Recorded data START

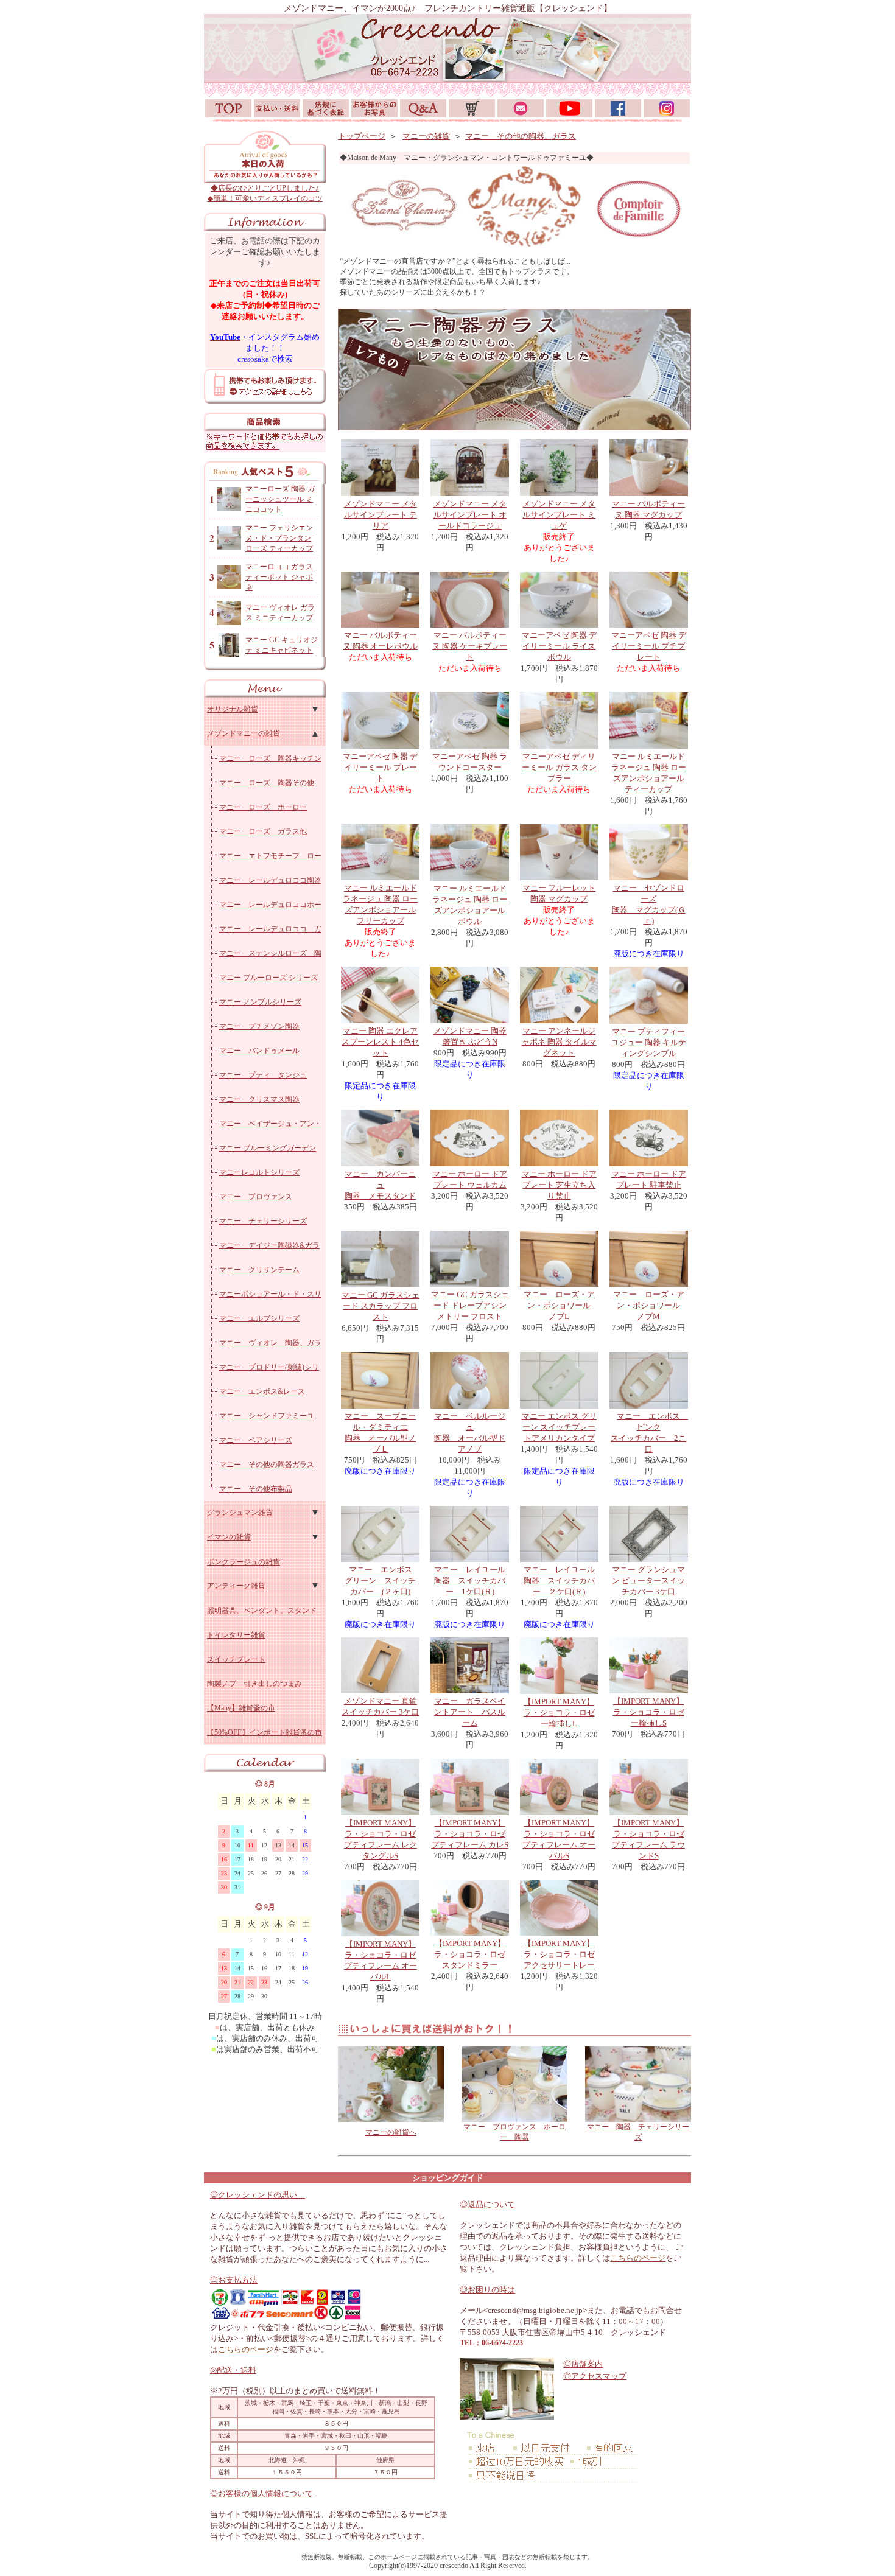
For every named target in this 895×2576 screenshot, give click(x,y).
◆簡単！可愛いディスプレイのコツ (265, 198)
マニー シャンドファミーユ (266, 1416)
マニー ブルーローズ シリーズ (268, 977)
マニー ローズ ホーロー (263, 807)
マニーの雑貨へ (390, 2132)
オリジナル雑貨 (232, 709)
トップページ (361, 136)
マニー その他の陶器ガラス (266, 1464)
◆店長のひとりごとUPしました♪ (265, 188)
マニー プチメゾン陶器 (259, 1026)
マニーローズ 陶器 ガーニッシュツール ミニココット (280, 499)
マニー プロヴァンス (255, 1196)
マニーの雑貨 (426, 136)
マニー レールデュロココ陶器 (270, 880)
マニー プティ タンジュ (263, 1075)
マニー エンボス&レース (262, 1391)
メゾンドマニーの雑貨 (243, 733)
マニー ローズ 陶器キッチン (270, 758)
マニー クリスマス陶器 (259, 1099)
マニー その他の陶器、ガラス (520, 136)
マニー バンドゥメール (259, 1050)
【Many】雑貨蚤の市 (241, 1708)
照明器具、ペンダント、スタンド (262, 1610)
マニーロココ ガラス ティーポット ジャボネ (279, 577)
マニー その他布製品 (255, 1489)
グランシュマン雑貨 (240, 1512)
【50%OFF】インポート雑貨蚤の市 (264, 1732)
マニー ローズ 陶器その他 (266, 783)
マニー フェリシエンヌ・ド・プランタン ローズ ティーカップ (279, 538)
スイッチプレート (236, 1659)
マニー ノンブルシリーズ (260, 1002)
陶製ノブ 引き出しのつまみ (254, 1683)
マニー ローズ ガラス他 (263, 831)
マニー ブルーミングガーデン (267, 1148)
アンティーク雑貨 (236, 1585)
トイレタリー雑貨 (236, 1635)
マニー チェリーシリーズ (263, 1221)
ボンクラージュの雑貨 (243, 1562)
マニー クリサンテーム (259, 1269)
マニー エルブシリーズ (259, 1318)
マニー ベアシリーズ (255, 1440)
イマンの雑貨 (229, 1537)
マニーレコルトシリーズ (259, 1172)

Recorded data END

* Task item: When you reach the line containing "マニー レールデュロココ陶器 (270, 880)" in the data above, start copying exactly, and stop after the line containing "マニー フェリシエンヌ・ド・プランタン ローズ ティーカップ (279, 538)".

* Response to this task:
マニー レールデュロココ陶器 (270, 880)
マニー プティ タンジュ (263, 1075)
マニー エンボス&レース (262, 1391)
メゾンドマニーの雑貨 (243, 733)
マニー ローズ 陶器キッチン (270, 758)
マニー クリスマス陶器 (259, 1099)
マニー その他の陶器、ガラス (520, 136)
マニー バンドゥメール (259, 1050)
【Many】雑貨蚤の市 (241, 1708)
照明器具、ペンダント、スタンド (262, 1610)
マニーロココ ガラス ティーポット ジャボネ (279, 577)
マニー その他布製品 (255, 1489)
グランシュマン雑貨 (240, 1512)
【50%OFF】インポート雑貨蚤の市 (264, 1732)
マニー ローズ 陶器その他 (266, 783)
マニー フェリシエンヌ・ド・プランタン ローズ ティーカップ (279, 538)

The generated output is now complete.